Em 2016, o produtor de cinema Ross Putman resolveu criar o perfil @femscriptintros no Twitter para registrar e mostrar para o mundo as introduções de personagens femininas misóginas e machistas que ele encontrava nos trabalhos que lia. De acordo com ele, apesar de existir sim descrições e introduções normais e saudáveis de personagens femininas em roteiros, existe um padrão machista que impregna a maioria deles e trata a idade e aparência física das personagens como uma traço essencial para a história. Substituindo o nome das personagens pelo genérico JANE (tanto para reforçar o caráter unidimensional de todas elas, como para preservar a identidade dos roteiristas), Putman nos apresenta algumas pérolas resultantes:
Na frente dele, sua esposa, JANE. Também 40, ainda um estouro. A suave luz de velas faz sua beleza brilhar.
JANE está espancada, machucada mas ainda resiliente e linda.
JANE (30) – Linda, mas irada.
JANE (35) deitada na cama deles nua e linda e adormecida.
Linda de morrer, JANE (40) tem a aparência de alguém cuja confiança foi abalada. Ela é uma força sexual crua, impedida.
Ele passa por JANE, vizinha ardente e vulgar.
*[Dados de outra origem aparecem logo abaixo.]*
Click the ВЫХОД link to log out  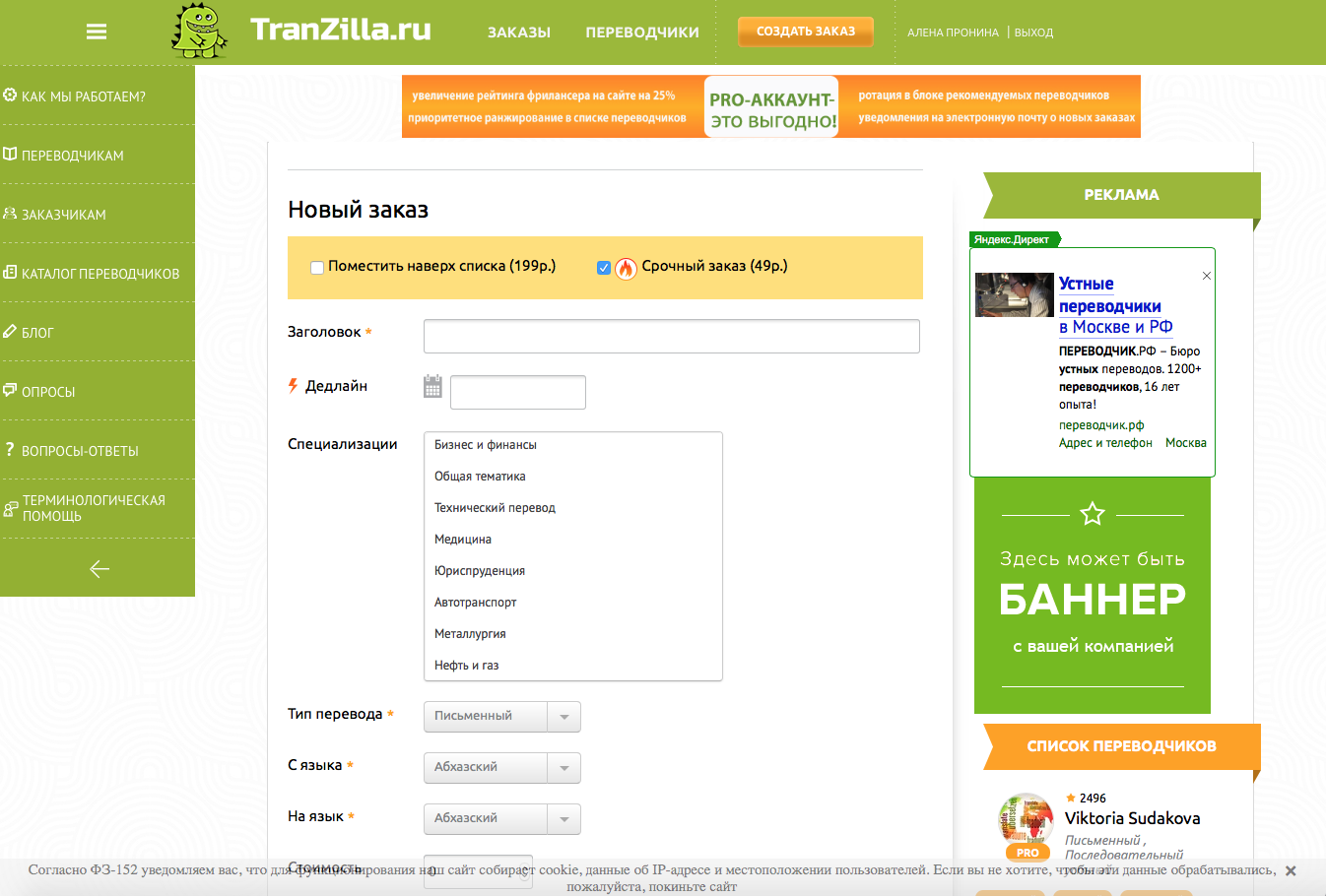coord(1032,32)
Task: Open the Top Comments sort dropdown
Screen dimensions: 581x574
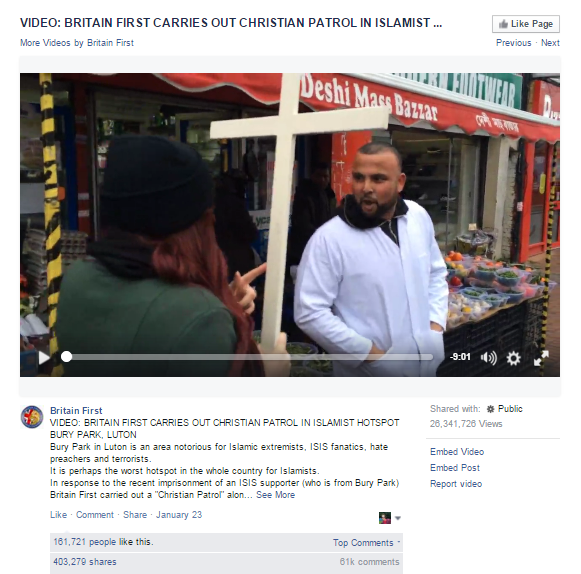Action: pos(366,543)
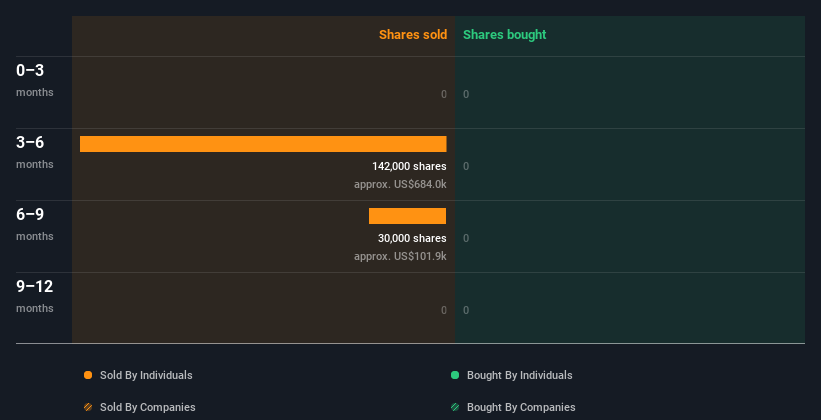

Ela lança um olhar de ‘me foda’.
JANE, 30, uma beleza morena natural, ajusta as alças de um vestido preto elegante que abraça suas curvas perfeitas.
Atrás de uma porta de chuveiro embaçada está a indistinta mas sexy silhueta de JANE tomando banho.
Sua esposa JANE está fazendo o jantar e assistindo a CNN em uma pequena TV. Ela já foi bonita como uma modelo uma vez, mas viver uma vida real cobrou o seu preço.
Uma mulher maravilhosa, JANE, 23, está um pouco bêbada, dançando nua na sua grande cama, tão adorável como sexy. *PONTO EXTRA POR SER A PRIMEIRA LINHA.
Eu sei, você não sabe se ri ou se chora né? Espera aí pra decidir porque tem mais. Além da iniciativa do Putman, diversas profissionais mulheres já denunciaram o machismo que rola não só nos roteiros, como nas chamadas de atrizes para testes de elenco. Também em 2016, a roteirista Laura Bray e as atrizes Jenna Ciralli e Julie Asriyan se uniram para lançar o projeto Casting Call, The Project, em que falam da forma machista que os papéis para mulheres são anunciados em testes de elenco, incluindo um vídeo em que atrizes leem em voz alta as descrições de papéis femininos nas chamadas para os testes.
Mulheres devem ter entre 18-25. Homens podem ser bem mais velhos.
O projeto é inspirado no Tumblr Casting Call Woe, que reúne essas descrições e nos faz perder ainda mais a fé na humanidade. Alguns exemplos primorosos:
“Modelo de biquíni bem-versada necessária para entrevistar políticos locais.”
“Elenco necessário: 1) Homem 25-30 anos, branco. Stephen Lies. O ‘heroi’ do filme. Sua vida inteira vira de ponta cabeça quando sua família é assassinada. Ator deve ser um cara normal. Mediano, não pesado. 2) Mulher 18-24, qualquer etnia. Rainha morta. Uma vilã principal no filme e responsável pela morte da família do Stephen. Procuramos uma atriz sexy e ardente, magra, alta, mas não muito alta. 3) Mulher 18-24, qualquer etnia. Freira guerreira. Braço direito da Rainha Morta. De novo, atriz sexy e ardente necessária.”
“Procura-se uma garota para posar e se agachar sobre uma tigela de leite.”
O pior é que eu gostaria de pensar “tá, mas ninguém produz esses roteiros né” ou “ninguém realmente profissional escreve algo assim”, mas basta ligar uma televisão ou entrar em um cinema pra ver que sim, roteiros assim são escritos e produzidos, muito embora o do Whedon não tenha sido. E isso é resultado direto da falta de oportunidade que mulheres têm para trabalhar por trás das câmeras. É como Ross Putman bem disse em entrevista ao HuffPost na época:
“No fim, se resume a isso: se tivéssemos uma base mais forte de mulheres por trás das câmeras, esse tipo de coisa não passaria. Mas se você sente que ‘Oh, estou mandando esse roteiro para outro cara, e um cara vai ser o diretor, e outro cara vai ser o roteirista, e um cara vai ser o produtor, e um cara vai ser o cinematógrafo – e as únicas mulheres envolvidas não serão importantes – então esse tipo de coisa continua a se proliferar”.
Já falamos sobre isso mais vezes do que consigo lembrar, mas aqui vai de novo. Mulheres escrevendo e fazendo filmes: isso importa.